Critiques de films

Image du film Les Chatouilles
Photo Andréa Bescond — © Stéphanie Branchu, Les Films du Kiosque
Les Chatouilles
un film réalisé par Andréa Bescond et Éric Métayer

Leur pièce, Les Chatouilles ou la Danse de la colère, a beaucoup fait parler avec de nombreux prix dont le Molière du seul en scène 2016 ; spectacle autobiographique radical à la mesure de son sujet : le viol d’une enfant et comment celle-ci grandit et se reconstruit grâce à la danse et à une analyse. Andréa Bescond a séduit les producteurs du film par sa performance. Ils ont eu la bonne idée d’en confier aux deux auteurs la réalisation, avec Andréa Bescond dans son même rôle.

Odette porte le nom de la princesse du Lac des Cygnes. Prénom prédestiné ? La danse est sa passion. Elle a 8 ans et s’y consacre corps et âme … corps surtout, ce corps qu’elle peut s’approprier dans cette discipline car, par ailleurs, il y a mainmise sur lui. Ses parents aiment beaucoup leur ami Gilbert Miguié à qui tout réussit. Il a une très jolie femme et deux beaux garçons. Professionnellement, tout va bien pour lui. Comment Odette pourrait-elle leur dire que Miguié la viole régulièrement au risque de leur faire du mal ? Ce secret, c’est à une psy qu’elle le racontera plus tard, devenue adulte. Ce cheminement vers la résilience, qui se poursuit sur une vingtaine d’années, est interprété sur scène par Andréa Bescond qui joue tous les personnages. Passer au cinéma revenait à leur donner un corps et à explorer les dommages collatéraux de ce drame et les thèmes de la responsabilité, de la culpabilité, de l’impossibilité à construire une vie amoureuse, sans décevoir les spectateurs qui ont aimé la pièce. Le casting est parfait : Cyrille Mairesse, dans le rôle d’Odette enfant, est émouvante par sa sensibilité et sa tristesse à fleur de peau, face à Karin Viard et Clovis Cornillac, parents terriblement aveugles de ce qui se passe sous leur propre toit, Pierre Deladonchamps campe un pervers pédophile loin des clichés, et Carole Franck est une psy dont le registre de réactions face au récit d’Odette est inventif et souvent drôle.

Car, tout comme la pièce, le film n’est pas plombé « On voulait garder une forme de poésie et d’humour, avec de vraies bouffées d’oxygène. Et la danse amenait ça. Grâce notamment à l’introduction des comédies musicales, on sortait de moments pénibles et on respirait. » La mise en scène construite sur des strates temporelles mêlant le passé au présent, dans un même plan ou une même séquence, avec Odette adulte et l’enfant qu’elle a été, est réjouissante. « C’était un hommage au puzzle de la mémoire traumatique.
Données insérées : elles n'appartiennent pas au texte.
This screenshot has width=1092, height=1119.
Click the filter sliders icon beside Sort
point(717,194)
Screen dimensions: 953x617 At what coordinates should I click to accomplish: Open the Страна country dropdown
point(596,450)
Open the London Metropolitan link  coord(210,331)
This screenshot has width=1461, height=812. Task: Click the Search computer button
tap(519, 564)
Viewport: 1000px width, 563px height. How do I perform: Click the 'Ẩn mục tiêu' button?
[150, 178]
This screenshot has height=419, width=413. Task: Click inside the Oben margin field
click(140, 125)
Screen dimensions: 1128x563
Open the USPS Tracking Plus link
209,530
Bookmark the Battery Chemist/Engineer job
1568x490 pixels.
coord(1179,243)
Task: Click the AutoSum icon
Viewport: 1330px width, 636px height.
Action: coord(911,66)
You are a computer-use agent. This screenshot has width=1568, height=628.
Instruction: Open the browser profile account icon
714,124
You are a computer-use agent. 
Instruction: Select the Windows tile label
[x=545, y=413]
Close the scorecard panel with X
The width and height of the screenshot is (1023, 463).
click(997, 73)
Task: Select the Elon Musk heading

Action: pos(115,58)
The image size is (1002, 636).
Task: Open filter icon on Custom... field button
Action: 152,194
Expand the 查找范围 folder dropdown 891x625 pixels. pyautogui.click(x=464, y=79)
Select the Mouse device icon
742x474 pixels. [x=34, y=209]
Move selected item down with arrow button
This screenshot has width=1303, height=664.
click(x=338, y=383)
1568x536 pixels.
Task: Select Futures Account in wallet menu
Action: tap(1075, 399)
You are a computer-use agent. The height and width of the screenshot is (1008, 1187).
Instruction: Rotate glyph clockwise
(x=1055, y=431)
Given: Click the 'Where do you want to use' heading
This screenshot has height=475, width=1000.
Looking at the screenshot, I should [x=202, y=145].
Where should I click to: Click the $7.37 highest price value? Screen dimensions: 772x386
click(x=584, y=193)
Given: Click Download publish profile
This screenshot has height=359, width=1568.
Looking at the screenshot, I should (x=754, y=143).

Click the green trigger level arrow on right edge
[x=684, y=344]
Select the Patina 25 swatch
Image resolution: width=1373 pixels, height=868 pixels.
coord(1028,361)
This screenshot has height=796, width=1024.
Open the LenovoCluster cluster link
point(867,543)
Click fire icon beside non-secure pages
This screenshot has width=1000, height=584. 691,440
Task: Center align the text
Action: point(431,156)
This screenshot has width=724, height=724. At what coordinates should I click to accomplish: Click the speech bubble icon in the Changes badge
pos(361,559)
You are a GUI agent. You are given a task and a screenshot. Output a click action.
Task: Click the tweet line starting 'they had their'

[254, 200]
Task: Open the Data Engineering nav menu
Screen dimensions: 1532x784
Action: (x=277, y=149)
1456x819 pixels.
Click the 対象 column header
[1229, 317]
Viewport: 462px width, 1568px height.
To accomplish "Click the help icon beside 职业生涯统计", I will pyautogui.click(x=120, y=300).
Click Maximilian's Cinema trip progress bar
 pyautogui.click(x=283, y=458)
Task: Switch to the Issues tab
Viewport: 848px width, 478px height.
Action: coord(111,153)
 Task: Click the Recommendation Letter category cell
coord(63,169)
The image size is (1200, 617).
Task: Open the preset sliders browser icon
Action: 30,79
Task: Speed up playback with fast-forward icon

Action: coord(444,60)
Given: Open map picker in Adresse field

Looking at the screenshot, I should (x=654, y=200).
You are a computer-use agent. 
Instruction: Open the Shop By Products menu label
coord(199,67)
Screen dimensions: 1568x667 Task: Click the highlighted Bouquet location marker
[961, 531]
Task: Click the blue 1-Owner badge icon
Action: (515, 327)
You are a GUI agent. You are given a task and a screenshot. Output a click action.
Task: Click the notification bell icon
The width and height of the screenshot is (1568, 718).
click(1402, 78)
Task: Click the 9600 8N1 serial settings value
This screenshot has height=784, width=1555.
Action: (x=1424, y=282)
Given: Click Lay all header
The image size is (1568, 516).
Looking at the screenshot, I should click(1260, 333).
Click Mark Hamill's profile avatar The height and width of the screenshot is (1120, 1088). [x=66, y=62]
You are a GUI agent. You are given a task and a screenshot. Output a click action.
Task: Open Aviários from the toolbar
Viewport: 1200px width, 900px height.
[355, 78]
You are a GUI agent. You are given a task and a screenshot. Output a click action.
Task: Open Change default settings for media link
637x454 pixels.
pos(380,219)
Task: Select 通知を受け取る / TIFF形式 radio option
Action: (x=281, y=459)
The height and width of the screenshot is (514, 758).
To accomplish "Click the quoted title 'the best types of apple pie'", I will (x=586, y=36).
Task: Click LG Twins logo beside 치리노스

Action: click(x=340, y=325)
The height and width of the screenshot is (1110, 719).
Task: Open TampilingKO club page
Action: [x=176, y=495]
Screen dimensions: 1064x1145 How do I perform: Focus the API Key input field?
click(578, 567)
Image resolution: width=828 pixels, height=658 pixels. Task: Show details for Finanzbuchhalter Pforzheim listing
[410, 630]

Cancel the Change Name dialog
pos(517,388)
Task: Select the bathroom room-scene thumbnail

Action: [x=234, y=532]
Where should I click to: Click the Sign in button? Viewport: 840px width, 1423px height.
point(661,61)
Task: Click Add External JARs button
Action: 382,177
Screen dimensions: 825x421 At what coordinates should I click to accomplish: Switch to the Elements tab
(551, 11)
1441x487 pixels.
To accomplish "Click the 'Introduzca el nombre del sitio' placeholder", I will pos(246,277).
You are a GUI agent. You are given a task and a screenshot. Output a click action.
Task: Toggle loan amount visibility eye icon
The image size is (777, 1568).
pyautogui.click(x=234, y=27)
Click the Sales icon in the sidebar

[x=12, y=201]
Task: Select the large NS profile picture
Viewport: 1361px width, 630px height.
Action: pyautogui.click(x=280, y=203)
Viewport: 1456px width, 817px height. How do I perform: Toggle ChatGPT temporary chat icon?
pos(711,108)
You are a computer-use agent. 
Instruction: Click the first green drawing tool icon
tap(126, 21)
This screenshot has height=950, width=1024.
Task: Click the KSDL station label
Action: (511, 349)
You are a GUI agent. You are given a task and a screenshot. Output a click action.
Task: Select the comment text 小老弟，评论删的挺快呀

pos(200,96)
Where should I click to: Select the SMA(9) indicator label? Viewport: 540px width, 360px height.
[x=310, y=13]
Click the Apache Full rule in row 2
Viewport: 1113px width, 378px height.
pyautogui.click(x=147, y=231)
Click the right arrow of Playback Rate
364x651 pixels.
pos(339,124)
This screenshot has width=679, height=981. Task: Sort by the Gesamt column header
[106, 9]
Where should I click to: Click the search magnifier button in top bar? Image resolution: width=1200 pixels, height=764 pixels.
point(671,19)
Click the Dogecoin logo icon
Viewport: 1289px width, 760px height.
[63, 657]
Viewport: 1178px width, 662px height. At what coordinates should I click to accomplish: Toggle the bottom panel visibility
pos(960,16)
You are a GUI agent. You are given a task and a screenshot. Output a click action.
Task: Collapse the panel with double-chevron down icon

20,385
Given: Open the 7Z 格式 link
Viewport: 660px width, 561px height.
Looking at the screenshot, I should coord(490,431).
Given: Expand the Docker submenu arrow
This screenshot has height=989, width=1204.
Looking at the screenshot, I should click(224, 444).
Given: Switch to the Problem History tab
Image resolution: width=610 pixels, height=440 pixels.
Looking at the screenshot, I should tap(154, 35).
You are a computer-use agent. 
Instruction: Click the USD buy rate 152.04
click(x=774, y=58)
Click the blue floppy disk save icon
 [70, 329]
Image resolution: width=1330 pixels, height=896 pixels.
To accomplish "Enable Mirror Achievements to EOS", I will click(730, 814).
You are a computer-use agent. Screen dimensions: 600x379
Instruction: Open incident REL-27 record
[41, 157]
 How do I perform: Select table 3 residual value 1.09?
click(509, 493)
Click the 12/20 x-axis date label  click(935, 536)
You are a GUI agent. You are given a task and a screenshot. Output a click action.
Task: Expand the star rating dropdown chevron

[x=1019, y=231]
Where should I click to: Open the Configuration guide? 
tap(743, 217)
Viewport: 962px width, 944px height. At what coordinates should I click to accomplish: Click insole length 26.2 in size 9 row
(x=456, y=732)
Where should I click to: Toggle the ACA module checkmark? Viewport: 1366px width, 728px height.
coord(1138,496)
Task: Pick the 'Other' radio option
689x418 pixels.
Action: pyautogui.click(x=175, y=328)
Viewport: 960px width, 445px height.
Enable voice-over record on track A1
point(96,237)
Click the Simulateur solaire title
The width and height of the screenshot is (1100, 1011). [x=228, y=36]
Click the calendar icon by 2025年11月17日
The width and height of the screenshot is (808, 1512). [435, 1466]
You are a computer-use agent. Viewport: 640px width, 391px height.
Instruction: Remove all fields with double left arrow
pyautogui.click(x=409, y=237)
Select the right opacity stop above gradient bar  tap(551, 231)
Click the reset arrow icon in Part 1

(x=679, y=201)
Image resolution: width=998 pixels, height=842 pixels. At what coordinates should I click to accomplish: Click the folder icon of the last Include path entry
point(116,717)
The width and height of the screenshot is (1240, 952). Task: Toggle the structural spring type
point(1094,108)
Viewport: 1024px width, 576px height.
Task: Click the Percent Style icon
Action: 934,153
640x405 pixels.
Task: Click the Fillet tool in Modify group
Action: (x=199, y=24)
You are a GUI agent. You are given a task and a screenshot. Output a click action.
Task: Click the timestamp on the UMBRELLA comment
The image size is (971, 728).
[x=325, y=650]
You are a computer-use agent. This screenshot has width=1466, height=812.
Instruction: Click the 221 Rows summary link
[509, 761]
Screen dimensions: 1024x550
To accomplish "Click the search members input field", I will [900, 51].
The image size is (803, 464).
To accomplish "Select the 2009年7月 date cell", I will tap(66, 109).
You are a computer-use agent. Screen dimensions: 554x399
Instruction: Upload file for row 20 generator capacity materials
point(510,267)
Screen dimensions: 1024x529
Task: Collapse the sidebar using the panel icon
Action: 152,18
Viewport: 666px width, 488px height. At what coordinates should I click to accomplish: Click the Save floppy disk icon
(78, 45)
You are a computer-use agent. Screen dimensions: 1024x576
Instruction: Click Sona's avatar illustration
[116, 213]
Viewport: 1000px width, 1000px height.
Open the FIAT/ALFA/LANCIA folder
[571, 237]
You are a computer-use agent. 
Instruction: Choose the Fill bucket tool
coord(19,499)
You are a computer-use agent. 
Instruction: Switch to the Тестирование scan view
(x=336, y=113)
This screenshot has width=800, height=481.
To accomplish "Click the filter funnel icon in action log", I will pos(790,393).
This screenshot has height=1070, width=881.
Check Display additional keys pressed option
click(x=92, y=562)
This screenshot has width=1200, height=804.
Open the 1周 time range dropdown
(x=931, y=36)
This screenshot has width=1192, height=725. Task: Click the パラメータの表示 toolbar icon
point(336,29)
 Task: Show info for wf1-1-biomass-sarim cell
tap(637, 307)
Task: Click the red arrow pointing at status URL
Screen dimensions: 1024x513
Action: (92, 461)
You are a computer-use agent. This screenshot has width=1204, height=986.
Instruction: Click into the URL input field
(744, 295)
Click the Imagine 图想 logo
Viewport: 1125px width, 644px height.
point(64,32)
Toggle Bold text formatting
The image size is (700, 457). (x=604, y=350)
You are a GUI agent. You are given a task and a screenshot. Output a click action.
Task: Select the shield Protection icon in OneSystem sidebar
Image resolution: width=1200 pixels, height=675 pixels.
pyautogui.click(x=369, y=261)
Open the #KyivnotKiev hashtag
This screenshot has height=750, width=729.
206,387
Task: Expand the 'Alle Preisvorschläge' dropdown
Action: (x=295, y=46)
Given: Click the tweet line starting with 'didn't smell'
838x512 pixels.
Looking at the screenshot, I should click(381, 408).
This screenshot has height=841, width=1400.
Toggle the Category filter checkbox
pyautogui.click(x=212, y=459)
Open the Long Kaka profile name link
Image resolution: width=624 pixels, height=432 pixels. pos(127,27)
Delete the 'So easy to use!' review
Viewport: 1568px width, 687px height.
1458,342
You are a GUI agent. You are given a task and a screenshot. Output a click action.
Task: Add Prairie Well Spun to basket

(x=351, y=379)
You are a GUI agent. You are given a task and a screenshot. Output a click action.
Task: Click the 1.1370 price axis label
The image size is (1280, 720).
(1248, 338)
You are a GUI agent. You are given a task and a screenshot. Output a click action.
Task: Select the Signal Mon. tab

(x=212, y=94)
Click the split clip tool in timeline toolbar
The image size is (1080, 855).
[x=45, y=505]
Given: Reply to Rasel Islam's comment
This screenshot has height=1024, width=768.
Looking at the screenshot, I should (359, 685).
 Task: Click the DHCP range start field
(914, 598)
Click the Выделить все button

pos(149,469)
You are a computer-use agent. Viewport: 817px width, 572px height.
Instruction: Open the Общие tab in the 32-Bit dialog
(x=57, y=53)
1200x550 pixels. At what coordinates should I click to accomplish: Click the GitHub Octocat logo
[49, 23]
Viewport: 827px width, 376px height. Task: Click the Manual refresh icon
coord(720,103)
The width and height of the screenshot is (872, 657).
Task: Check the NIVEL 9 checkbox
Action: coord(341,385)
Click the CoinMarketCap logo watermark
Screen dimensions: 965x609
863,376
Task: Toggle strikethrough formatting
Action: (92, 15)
On voulait assumer le côté ludique et poétique de ces scènes fantasmatiques. » Derrière la fantaisie, difficile d’oublier qu’il s’agit bien de la vie d’Andréa Bescond et le procès final est glaçant. Dans la réalité, c’est parce qu’elle a porté plainte qu’il a eu lieu, la prescription ayant protégé jusque-là son agresseur des crimes commis sur d’autres victimes. Il ouvre sur la question de la Justice et des lois à mettre en place concernant les violences sexuelles faites aux mineurs, quand les chiffres sont affolants : 154 000 enfants sont violés chaque année en France et pour la plupart par des proches de la famille quand il ne s’agit pas d’inceste. Les Chatouilles est un film politique et d’utilité publique dont on ne sort pas indemne.